**Lesetext**.
──────────

Er ist der Architekt eines der größten Modeimperien der Welt – der Fast Retailing Group. Seine Hauptmarke Uniqlo bietet seit mehr als 40 Jahren hochwertige, zeitlose Kleidung zu fairen Preisen
Ein einfacher maritim-blauer Pullover aus Merinowolle oder ein eleganter dunkelblauer Anzug, gepaart mit einem Hemd, das sind die bevorzugten Outfits von Tadashi Yanai. Er ist Gründer und Präsident eines der erfolgreichsten Modehäuser der Welt: Uniqlo. Er könnte aus unzähligen Kollektionsteilen wählen, beschränkt sich jedoch auf diese Basics, die er seit Jahrzehnten trägt. Abwechselnd und abhängig davon, ob es ein eher legerer oder formeller Anlass ist, zu dem er sich kleidet.
Mit der Wahl seiner Garderobe repräsentiert der Japaner wie kaum ein anderer die Designprinzipien seiner Heimat: schlichte Perfektion und praktische Schönheit. Grundsätze, auf denen auch die Kollektionen von Uniqlo beruhen. Hochwertige, zeitlose Basisteile mit minimalistischen Schnitten und in meist gedeckten oder neutralen Farben. Sie buhlen nicht um Aufmerksamkeit, doch genau dieser unauffällige Schick macht ihren Reiz aus.

──────────

**Datenauszug**.

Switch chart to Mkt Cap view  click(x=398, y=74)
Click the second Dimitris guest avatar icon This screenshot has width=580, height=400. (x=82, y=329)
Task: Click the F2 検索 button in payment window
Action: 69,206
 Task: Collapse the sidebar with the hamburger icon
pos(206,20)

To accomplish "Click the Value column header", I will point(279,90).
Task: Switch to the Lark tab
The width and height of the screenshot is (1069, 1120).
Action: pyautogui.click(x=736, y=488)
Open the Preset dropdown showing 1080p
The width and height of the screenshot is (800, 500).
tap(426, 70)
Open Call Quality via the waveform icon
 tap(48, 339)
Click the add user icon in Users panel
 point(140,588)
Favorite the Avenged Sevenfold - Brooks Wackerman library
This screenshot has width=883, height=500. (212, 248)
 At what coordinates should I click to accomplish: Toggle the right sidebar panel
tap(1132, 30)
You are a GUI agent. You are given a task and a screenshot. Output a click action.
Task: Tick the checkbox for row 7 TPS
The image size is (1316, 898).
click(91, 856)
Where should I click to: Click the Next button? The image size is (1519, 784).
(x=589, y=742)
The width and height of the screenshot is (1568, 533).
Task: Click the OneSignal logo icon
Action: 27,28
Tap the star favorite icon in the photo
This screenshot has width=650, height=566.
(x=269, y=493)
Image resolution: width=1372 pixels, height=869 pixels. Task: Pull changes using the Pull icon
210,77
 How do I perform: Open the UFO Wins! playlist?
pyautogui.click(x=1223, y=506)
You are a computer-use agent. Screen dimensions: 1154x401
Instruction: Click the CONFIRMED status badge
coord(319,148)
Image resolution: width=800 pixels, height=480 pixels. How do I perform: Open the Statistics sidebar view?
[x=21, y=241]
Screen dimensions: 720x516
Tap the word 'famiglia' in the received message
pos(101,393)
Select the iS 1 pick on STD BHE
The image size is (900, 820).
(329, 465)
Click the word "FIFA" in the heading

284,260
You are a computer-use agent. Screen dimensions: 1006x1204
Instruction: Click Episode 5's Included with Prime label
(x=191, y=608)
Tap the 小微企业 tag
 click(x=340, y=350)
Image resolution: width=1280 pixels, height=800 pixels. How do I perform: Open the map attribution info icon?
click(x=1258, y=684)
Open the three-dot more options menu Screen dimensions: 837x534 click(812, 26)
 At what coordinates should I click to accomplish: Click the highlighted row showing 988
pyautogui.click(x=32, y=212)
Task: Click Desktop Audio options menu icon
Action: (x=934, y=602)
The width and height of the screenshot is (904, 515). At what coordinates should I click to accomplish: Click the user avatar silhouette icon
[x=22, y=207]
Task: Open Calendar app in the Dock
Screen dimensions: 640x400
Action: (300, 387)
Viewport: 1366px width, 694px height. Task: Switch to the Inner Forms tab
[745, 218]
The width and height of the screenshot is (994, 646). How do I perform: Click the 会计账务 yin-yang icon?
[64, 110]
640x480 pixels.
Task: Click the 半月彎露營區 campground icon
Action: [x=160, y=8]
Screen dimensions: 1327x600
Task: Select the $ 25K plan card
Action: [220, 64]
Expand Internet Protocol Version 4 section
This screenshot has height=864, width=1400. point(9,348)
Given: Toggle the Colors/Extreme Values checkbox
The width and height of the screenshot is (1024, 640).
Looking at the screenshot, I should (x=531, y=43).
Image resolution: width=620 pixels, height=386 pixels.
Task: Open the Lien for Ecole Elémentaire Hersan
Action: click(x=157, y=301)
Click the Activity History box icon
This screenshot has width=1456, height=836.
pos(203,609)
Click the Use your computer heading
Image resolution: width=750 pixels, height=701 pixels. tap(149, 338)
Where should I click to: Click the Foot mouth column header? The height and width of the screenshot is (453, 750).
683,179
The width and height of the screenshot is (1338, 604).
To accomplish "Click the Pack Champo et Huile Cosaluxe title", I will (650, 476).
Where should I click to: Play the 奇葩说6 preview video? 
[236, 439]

──────────

**Deine Aufgaben**.
1. Seit wie vielen Jahren bietet Uniqlo laut dem Lesetext hochwertige, zeitlose Kleidung zu fairen Preisen an?
2. Nenne alle Kleidungsstücke, die der Lesetext als bevorzugte Outfits von Tadashi Yanai aufführt.
3. Schreibe aus dem Lesetext die Stelle von „Mit der Wahl“ bis einschließlich „ihren Reiz aus.“ wortgetreu ab.

**Lösungen**.
1. Seit mehr als 40 Jahren.

2.
- ein einfacher maritim-blauer Pullover aus Merinowolle
- ein eleganter dunkelblauer Anzug
- ein Hemd

3.
Mit der Wahl seiner Garderobe repräsentiert der Japaner wie kaum ein anderer die Designprinzipien seiner Heimat: schlichte Perfektion und praktische Schönheit. Grundsätze, auf denen auch die Kollektionen von Uniqlo beruhen. Hochwertige, zeitlose Basisteile mit minimalistischen Schnitten und in meist gedeckten oder neutralen Farben. Sie buhlen nicht um Aufmerksamkeit, doch genau dieser unauffällige Schick macht ihren Reiz aus.